C’est précisément à partir de ces conditions que l’on peut définir les ressources que l’aide sociale devrait fournir pour permettre une vie digne. En y regardant de plus près, ces conditions s’avèrent largement indépendantes des capacités qui fondent la dignité : le respect de soi, la rationalité ou l’autodétermination présupposent, tous trois, un minimum de bien-être physique, émotionnel et social sans lequel ils ne peuvent se développer. Une personne qui vit dans l’extrême pauvreté ne peut décider de manière autonome ; une pauvreté relative par rapport au contexte social compromet le développement et le maintien du respect de soi. Il est donc relativement aisé d’identifier les biens auxquels chaque personne devrait avoir droit : un logement doté d’un confort adéquat, les moyens de se nourrir, de se vêtir et d’assurer son hygiène corporelle, de prendre soin de sa santé et de participer à la vie publique, et plus encore. Bien sûr, cette spécification ne doit pas conduire à attribuer aux personnes, de manière paternaliste, une quantité étroitement définie de biens. Même si la majorité des théories de la dignité n’associe pas dignité humaine et respect de l’autonomie de l’individu, cette dernière constitue une norme de protection essentielle fondée sur la dignité humaine. Ainsi, l’autonomie représente un axe important de l’aide sociale et de son principe d’individualisation.

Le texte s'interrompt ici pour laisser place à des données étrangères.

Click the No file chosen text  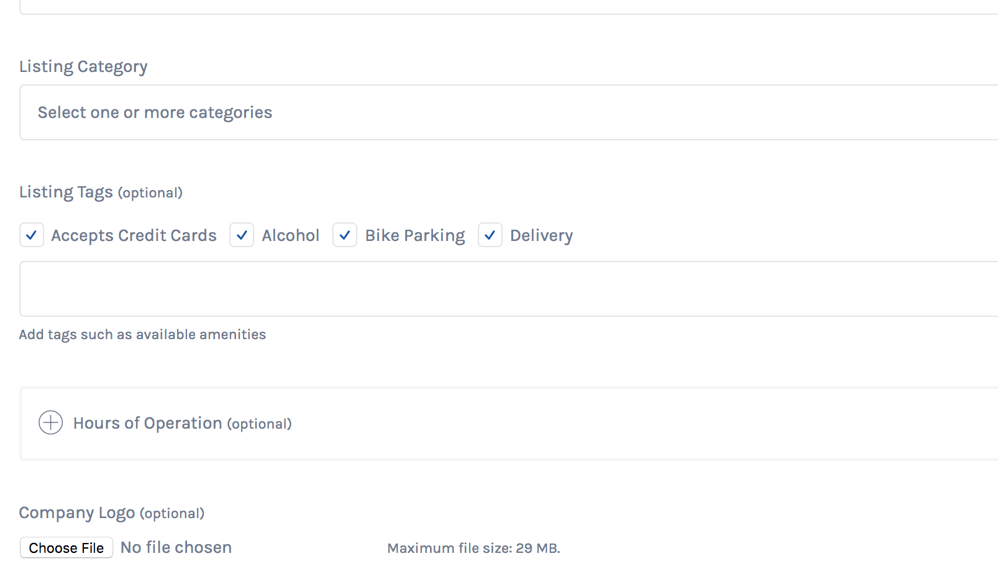[x=176, y=547]
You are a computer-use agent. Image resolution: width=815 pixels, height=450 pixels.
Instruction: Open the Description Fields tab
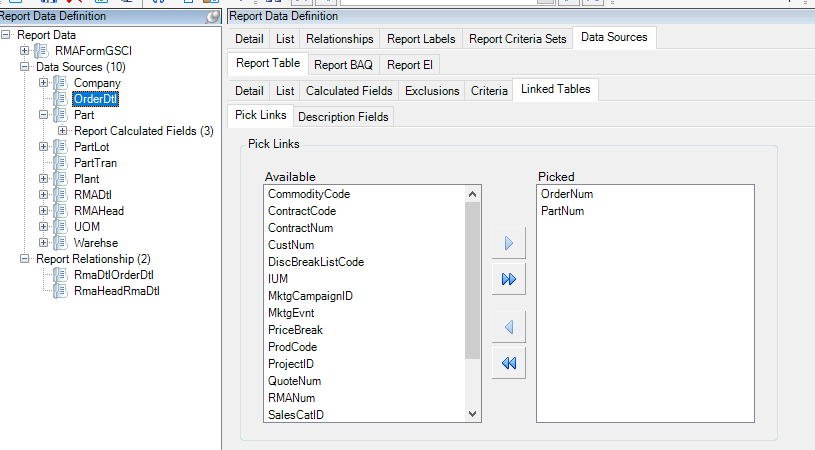pos(343,117)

Dans une approche théorique, les normes justifiées par la dignité humaine n’apparaissent pas seulement comme le « produit final » d’une conception préalable de la nature et des fondements de l’attribution de la dignité humaine. Comme plusieurs auteur·e·s l’ont souligné, notre compréhension de la dignité humaine est d’abord et avant tout guidée par l’expérience de ses violations, ce qui présuppose la validité de certaines normes. Les exemples historiques de traitements dégradants ou d’asservissement de groupes ethniques entiers nous font prendre conscience des principes moraux qui interdisent, de manière quasiment absolue, certains actes et comportements envers nos semblables. De tels « exemples typiques » de violations de la dignité aident à façonner, dans le cadre d’une réflexion morale, le concept de dignité humaine qui sous-tend ces normes.

Références

McCrudden, C. (Ed.) (2013). Understanding human dignity. Oxford : Oxford University Press.

Rosen, M. (2011). Dignity : its history and meaning. Cambridge : Harvard University Press.

Schaber, P. (2010). Instrumentalisierung und Würde. Paderborn : Mentis-Verlag.